Chun-Yuan Shin1, Yi-Ping Chao2, Li-Wei Kuo3,4, Yi-Peng Eve Chang5, and Jun-Cheng Weng1,6,7
1Department of Medical Imaging and Radiological Sciences, and Department of Artificial Intelligence, Chang Gung University, Taoyuan, Taiwan, 2Department of Computer Science and Information Engineering, and Graduate Institute of Artificial Intelligence, Chang Gung University, Taoyuan, Taiwan, 3Institute of Biomedical Engineering and Nanomedicine, National Health Research Institutes, Miaoli, Taiwan, 4Institute of Medical Device and Imaging, National Taiwan University College of Medicine, Taipei, Taiwan, 5Department of Counseling and Clinical Psychology, Columbia University, New York City, NY, United States, 6Medical Imaging Research Center, Institute for Radiological Research, Chang Gung University and Chang Gung Memorial Hospital at Linkou, Taoyuan, Taiwan, 7Department of Psychiatry, Chang Gung Memorial Hospital, Chiayi, Taiwan
Synopsis
Keywords: Machine Learning/Artificial Intelligence, Diffusion/other diffusion imaging techniques
Understanding neural connections helps scientists conduct cognitive behavioral research. There are many nerve fiber intersections in the brain that need to be observed, and the size is between 30-50 nanometers. Improving image resolution has become an important issue. Generalized q-sampling imaging (GQI) was used to reveal the fiber geometry of straight and crossing. However, it is difficult to accurately describe fiber bending, fanning, and diverging with low-resolution imaging. In this work, we tried to achieve superresolution with a deep learning method on diffusion magnetic resonance imaging (MRI) images that has the potential to assess crossing, curving, and splaying fiber structures.
Introduction
Understanding neural connections helps scientists conduct cognitive behavioral research. There are many nerve fiber intersections in the brain that need to be observed, and the size is between 30-50 nanometers [1]. Improving image resolution has become an important issue [2-4]. Generalized q-sampling imaging (GQI) was used to reveal the fiber geometry of straight and crossing.
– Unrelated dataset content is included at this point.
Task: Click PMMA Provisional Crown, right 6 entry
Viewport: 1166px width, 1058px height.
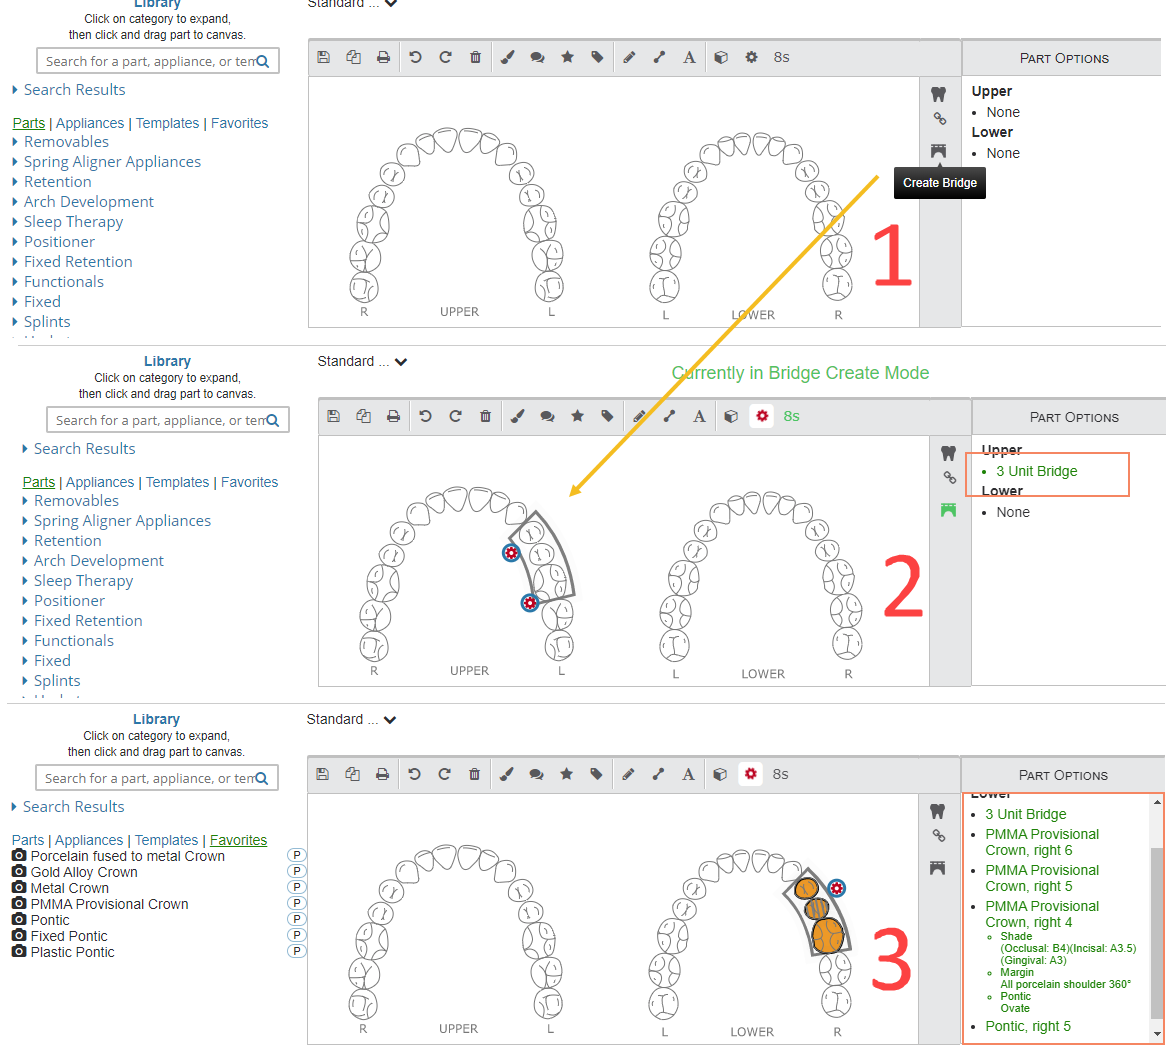Action: tap(1042, 842)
However, it is difficult to accurately describe fiber bending, fanning, and diverging with low-resolution imaging. In this work, we tried to achieve superresolution with a deep learning method on diffusion magnetic resonance imaging (MRI) images that has the potential to assess crossing, curving, and splaying fiber structures. In this work, we tried to achieve superresolution on diffusion MRI images. We added a residual structure to the 3D SRCNN. The extracted features and the interpolation results were averaged. With image superresolution technology, we were eager to obtain images with the best performance index. Methods
All 347 participants were scanned by a 3 T MRI imaging system (Verio, SIEMENS, Germany) at Chiayi Chang Gung Memorial Hospital. For diffusion imaging, a single-shot, diffusion-weighted spin echo-planar imaging sequence was performed. The image acquisition parameters were as follows: repetition time (TR)/echo time (TE) = 8943/115 msec; number of excitations = 1; field of view (FOV) = 250 × 250 mm2; slice thickness = 4 mm; matrix size = 128 × 128; voxel size = 3.4 × 3.4 × 4 mm3; b-values = 0, 1000, 1500, and 2000 s/mm2 in 193 total noncollinear directions. We selected 319 subjects' images as training data and 28 subjects' images as test data. The maximum common factor value of each dimension in the original image was 1. During preprocessing, we tried to increase the image matrix size form 44 × 44 × 12 to 132 × 132 × 36 voxels.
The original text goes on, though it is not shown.